----- Estratto -----

Il decreto sull’incandidabilità. Cancellieri: Le misure sulla non candidabilità per i condannati in via definitiva sono ispirate a criteri oggettivi. Gli effetti.

ROMA – Mentre le fibrillazioni nella maggioranza di governo riportano in primo piano la possibilità di un voto anticipato tra fine febbraio e marzo, al punto che il capo dello Stato, Giorgio Napolitano, fa sapere che valuterà «tempi necessari e opportuni per il voto», il governo vara il decreto legislativo sulle Liste Pulite. Quello che prevede la non candidabilità, a deputato, senatore, europarlamentare, membro di governo o di giunte regionali, comunali e provinciali, di chi riceverà una condanna definitiva a pene superiori ai due anni di carcere per reati contro la pubblica amministrazione, ma anche per mafia, terrorismo, traffico di esseri umani e altri crimini gravi. Un divieto che vale anche per condanne ricevute nel passato (ma non al termine di un patteggiamento), che però ha una durata: il doppio delle pene accessorie ricevute e comunque non inferiore ai 6 anni.
Chi riceverà la condanna, dopo essere stato eletto, decadrà dall’incarico. Ma nel caso dei parlamentari solo dopo un voto della Camera di appartenenza. Una modifica che ha un po’ allentato le maglie rispetto alla previsione iniziale di un automatismo. «L’accertamento delle cause di incandidabilità avverrà d’ufficio per garantire maggiore immediatezza prima delle elezioni visto che dopo sarà il Parlamento a decidere su requisiti e decadenza», anticipa il sottosegretario alla presidenza del Consiglio Antonio Catricalà.
Per il premier Mario Monti, sono misure di «grande rilevanza» «per l’economia e la società moderne e per una vita politica trasparente e ordinata». Ispirate a «criteri oggettivi» evidenzia il ministro dell’Interno, Anna Maria Cancellieri. «Si tratta di reati che palesemente contrastano con l’interesse alla eleggibilità di soggetti che siano candidabili secondo criteri di trasparenza inerenti alla carica che devono andare a ricoprire», aggiunge il ministro della Giustizia, Paola Severino.

----- Insieme di dati -----

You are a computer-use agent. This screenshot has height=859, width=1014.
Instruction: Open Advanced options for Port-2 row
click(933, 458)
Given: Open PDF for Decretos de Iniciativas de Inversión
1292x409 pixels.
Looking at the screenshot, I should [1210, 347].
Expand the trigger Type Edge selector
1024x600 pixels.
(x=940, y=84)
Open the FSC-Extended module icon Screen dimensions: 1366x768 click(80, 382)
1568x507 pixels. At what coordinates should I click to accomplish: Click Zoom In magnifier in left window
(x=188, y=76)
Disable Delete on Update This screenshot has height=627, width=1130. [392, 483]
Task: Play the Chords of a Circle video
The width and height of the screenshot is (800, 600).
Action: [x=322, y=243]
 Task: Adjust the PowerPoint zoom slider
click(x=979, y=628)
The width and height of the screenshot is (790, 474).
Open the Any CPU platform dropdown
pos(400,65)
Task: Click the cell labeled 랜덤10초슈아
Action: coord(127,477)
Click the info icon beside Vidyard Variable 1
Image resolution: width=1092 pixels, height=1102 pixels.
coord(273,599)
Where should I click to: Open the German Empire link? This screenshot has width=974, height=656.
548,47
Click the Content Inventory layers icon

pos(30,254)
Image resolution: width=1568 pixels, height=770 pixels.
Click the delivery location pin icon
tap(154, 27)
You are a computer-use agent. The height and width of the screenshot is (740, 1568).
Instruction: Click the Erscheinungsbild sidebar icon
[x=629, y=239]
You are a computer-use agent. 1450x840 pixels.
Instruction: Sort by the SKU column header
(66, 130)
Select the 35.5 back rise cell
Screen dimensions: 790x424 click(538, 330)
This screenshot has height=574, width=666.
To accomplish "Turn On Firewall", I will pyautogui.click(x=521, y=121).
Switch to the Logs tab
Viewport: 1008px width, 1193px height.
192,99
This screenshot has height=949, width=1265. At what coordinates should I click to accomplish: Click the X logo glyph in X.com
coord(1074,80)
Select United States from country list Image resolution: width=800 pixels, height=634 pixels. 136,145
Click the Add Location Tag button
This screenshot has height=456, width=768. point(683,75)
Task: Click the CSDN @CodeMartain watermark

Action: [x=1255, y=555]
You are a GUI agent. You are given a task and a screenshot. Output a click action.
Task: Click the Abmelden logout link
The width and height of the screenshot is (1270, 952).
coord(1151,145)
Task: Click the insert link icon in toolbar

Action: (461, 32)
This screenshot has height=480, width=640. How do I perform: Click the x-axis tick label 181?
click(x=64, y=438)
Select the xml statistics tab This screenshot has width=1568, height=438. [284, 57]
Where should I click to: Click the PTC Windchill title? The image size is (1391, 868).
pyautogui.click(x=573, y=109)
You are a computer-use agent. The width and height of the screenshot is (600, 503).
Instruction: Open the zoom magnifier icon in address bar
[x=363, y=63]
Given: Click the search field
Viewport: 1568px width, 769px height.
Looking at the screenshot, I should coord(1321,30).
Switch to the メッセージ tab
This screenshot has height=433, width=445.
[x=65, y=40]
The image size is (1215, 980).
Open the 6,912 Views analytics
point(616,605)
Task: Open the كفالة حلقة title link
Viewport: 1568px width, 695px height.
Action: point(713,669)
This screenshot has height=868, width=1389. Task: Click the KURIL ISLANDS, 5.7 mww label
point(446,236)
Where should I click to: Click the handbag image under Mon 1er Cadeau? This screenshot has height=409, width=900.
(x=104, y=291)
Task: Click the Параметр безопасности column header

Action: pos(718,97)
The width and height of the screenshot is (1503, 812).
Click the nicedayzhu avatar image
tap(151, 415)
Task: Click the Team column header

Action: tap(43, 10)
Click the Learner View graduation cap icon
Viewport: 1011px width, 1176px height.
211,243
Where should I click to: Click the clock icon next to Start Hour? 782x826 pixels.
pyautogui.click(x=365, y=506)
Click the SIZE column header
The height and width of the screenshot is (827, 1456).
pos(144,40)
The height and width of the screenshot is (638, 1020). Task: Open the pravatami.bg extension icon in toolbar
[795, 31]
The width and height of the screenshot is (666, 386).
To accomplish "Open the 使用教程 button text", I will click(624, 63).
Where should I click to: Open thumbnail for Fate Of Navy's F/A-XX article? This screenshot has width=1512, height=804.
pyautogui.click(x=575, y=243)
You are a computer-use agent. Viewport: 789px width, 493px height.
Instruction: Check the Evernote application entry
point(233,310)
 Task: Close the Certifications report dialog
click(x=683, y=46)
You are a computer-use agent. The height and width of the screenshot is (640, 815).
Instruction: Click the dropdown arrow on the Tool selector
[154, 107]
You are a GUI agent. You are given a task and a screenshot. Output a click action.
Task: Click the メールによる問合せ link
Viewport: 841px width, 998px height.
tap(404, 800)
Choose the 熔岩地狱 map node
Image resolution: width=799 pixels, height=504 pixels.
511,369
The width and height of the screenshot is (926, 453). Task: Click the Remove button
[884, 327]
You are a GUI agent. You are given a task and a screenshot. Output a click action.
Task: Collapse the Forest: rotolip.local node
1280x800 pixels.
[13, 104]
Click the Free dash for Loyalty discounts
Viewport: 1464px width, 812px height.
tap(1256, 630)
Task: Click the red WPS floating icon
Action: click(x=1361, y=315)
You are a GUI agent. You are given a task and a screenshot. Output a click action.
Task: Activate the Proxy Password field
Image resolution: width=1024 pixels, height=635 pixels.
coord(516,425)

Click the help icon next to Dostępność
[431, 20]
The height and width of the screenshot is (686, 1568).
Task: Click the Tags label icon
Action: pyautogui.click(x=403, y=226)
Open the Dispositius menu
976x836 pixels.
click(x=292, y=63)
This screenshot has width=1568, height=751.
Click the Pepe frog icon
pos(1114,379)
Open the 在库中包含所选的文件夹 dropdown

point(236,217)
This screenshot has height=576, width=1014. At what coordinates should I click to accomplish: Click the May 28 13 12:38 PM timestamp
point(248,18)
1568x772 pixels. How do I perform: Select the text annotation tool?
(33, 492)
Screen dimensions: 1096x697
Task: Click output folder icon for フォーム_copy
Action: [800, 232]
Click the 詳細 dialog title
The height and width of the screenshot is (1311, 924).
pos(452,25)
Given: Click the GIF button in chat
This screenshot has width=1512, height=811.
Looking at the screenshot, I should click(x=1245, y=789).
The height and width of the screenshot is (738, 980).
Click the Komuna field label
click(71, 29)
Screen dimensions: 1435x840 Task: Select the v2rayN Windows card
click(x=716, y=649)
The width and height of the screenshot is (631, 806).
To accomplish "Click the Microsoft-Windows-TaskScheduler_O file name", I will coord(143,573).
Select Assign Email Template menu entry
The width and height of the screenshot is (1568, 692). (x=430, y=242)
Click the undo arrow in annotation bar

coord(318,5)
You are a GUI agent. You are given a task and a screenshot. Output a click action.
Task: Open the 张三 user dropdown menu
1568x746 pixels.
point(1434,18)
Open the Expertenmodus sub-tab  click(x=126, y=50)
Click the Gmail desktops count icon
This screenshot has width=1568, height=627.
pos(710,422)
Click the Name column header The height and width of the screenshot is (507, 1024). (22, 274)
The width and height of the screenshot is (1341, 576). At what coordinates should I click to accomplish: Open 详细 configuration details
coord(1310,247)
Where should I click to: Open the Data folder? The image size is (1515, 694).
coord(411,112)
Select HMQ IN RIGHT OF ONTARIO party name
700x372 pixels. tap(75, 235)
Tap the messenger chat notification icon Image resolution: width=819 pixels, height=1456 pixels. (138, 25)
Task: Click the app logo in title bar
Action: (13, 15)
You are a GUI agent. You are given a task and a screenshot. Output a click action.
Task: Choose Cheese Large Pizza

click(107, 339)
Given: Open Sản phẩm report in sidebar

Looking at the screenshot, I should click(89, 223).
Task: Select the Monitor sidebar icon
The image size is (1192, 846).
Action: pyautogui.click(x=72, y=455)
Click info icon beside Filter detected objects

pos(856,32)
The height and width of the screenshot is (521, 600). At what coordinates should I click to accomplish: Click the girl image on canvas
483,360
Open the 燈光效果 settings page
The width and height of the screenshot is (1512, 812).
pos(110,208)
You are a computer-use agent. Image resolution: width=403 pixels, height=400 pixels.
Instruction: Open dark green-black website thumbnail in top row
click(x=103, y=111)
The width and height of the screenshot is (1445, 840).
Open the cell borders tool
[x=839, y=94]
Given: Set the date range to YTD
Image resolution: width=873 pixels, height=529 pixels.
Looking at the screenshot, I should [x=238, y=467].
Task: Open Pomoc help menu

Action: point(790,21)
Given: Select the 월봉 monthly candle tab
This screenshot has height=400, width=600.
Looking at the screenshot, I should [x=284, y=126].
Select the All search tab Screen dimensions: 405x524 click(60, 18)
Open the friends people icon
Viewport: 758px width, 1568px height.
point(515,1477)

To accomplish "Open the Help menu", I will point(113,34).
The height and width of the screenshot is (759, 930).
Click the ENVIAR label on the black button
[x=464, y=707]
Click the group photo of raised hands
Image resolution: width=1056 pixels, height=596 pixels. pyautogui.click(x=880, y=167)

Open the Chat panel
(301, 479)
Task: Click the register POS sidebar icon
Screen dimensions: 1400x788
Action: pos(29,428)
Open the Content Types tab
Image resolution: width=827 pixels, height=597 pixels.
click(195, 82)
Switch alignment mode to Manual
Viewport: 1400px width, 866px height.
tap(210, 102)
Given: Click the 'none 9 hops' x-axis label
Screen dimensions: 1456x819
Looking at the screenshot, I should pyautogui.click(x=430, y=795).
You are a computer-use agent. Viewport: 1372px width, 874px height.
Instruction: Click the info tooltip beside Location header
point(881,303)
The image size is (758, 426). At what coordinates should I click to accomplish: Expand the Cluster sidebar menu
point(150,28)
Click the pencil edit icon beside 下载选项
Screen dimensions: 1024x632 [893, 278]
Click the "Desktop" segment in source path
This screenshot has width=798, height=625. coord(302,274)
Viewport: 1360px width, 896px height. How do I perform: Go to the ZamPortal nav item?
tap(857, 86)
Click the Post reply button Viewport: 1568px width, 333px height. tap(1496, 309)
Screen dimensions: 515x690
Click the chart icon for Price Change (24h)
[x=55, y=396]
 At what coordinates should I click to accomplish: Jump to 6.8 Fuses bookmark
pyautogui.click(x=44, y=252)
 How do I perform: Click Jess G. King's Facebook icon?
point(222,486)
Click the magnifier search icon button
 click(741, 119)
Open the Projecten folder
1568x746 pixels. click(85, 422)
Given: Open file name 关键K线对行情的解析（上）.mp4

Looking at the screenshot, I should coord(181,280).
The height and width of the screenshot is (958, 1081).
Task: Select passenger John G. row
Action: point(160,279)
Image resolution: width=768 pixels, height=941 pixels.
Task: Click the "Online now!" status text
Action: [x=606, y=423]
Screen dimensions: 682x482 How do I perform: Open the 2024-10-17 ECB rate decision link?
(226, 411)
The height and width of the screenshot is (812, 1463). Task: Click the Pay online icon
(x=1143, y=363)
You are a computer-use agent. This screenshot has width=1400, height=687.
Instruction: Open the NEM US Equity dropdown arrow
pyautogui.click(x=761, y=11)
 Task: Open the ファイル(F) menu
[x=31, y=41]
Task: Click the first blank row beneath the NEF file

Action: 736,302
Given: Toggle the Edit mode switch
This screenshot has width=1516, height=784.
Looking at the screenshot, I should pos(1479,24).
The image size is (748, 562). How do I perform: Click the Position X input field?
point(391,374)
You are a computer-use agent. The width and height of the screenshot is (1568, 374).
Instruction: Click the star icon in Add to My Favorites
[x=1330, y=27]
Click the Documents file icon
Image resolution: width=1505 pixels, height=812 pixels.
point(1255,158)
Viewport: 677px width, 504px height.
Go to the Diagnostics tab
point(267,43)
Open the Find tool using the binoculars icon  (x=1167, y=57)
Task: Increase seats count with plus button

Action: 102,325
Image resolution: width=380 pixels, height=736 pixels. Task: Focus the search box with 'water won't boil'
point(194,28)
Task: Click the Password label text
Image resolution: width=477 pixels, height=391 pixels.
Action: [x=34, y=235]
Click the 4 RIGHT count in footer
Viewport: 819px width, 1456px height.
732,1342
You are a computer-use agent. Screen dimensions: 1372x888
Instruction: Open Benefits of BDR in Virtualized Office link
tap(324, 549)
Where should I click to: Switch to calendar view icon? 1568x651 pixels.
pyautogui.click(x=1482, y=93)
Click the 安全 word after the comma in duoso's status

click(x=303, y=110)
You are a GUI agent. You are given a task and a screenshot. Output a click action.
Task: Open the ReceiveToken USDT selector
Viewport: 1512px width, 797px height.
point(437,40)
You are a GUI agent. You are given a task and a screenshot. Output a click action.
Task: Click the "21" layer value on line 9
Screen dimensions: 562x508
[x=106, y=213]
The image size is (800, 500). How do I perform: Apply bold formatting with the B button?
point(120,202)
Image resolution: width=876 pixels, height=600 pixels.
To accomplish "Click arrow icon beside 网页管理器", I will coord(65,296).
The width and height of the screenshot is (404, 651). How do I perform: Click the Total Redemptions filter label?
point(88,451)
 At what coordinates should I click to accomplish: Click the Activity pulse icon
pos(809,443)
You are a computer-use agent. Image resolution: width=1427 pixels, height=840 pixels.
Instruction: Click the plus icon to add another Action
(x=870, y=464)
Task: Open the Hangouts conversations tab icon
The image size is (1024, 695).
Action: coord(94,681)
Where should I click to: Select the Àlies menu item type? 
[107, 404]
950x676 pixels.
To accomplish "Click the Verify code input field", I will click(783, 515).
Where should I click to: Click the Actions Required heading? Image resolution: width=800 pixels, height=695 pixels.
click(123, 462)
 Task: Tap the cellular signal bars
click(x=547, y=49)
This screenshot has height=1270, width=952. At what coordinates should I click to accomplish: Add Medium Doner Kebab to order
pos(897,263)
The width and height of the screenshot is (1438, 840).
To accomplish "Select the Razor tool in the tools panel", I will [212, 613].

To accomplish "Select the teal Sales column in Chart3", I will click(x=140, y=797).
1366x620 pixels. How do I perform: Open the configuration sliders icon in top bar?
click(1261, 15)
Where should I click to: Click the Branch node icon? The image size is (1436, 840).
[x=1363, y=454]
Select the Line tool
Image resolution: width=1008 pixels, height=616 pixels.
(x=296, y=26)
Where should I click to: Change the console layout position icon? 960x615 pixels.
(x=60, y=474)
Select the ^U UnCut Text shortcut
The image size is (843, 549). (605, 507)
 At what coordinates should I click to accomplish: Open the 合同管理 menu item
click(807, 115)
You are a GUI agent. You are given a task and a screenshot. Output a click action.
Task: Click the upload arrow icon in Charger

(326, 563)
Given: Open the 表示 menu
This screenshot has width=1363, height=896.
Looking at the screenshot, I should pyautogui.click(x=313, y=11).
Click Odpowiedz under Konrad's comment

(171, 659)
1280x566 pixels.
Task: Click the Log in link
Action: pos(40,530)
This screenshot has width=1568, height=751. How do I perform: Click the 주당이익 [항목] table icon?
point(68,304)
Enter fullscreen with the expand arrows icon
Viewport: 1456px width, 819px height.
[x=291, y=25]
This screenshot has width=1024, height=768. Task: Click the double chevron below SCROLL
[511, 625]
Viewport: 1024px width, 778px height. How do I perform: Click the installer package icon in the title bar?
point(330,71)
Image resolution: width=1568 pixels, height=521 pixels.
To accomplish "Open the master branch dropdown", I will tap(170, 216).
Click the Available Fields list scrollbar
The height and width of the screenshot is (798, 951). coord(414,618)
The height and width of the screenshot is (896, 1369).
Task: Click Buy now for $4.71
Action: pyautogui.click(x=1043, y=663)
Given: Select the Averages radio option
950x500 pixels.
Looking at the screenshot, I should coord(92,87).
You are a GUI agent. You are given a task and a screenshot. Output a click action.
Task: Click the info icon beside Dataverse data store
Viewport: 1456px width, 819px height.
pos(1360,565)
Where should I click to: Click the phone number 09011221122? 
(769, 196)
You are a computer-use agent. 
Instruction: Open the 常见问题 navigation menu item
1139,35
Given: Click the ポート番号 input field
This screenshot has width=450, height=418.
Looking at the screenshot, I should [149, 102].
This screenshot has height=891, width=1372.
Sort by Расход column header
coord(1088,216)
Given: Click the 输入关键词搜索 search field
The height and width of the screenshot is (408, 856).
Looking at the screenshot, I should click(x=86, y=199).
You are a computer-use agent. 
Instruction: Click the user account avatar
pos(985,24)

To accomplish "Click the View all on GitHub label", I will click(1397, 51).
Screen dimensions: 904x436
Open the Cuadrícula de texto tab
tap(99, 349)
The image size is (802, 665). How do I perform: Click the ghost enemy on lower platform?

-----

--- Compito ---
Per ogni affermazione indica se concorda con l'estratto sul decreto Liste Pulite, rispondendo sì o no e citando alla lettera le parole dell'estratto che lo decidono.
(a) Per un parlamentare condannato dopo l'elezione, la decadenza dall'incarico è automatica.
(b) Il divieto di candidarsi vale anche per le condanne passate ottenute con un patteggiamento.
(c) Il divieto dura comunque almeno sei anni.

--- Risposta ---
(a) No: «Ma nel caso dei parlamentari solo dopo un voto della Camera di appartenenza.»
(b) No: «ma non al termine di un patteggiamento»
(c) Sì: «comunque non inferiore ai 6 anni»